DATASET CONTENT ->
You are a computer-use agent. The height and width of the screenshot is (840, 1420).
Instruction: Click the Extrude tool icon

--

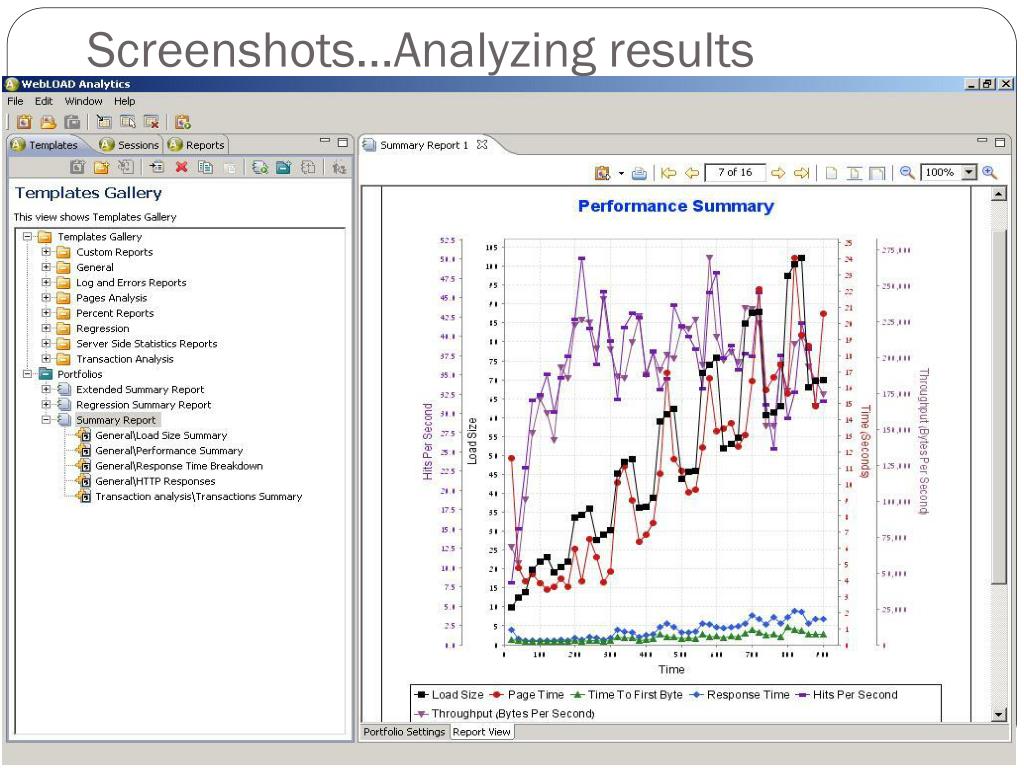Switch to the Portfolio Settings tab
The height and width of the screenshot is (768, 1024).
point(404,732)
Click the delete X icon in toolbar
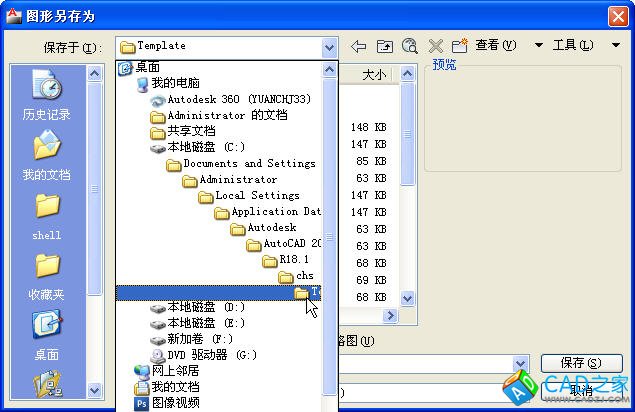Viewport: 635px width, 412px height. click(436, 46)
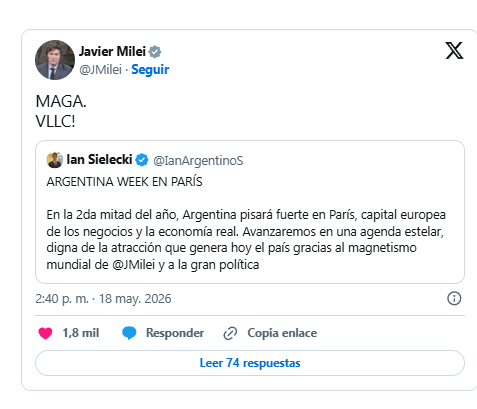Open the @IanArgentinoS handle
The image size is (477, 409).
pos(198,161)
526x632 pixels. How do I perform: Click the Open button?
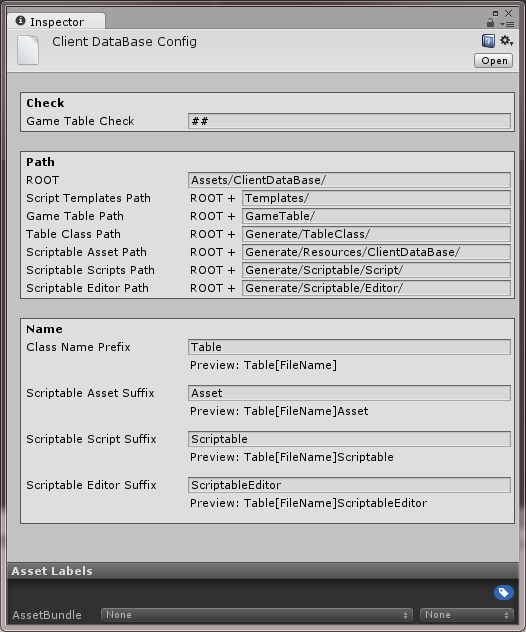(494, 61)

TASK GOAL -> Reprint exactly the lines above that start at the one with "You are a computer-use" and end at the one with "Instruction: Click the Extrude tool icon", keeping both and adding none.

RESPONSE BOX ->
You are a computer-use agent. The height and width of the screenshot is (840, 1420).
Instruction: Click the Extrude tool icon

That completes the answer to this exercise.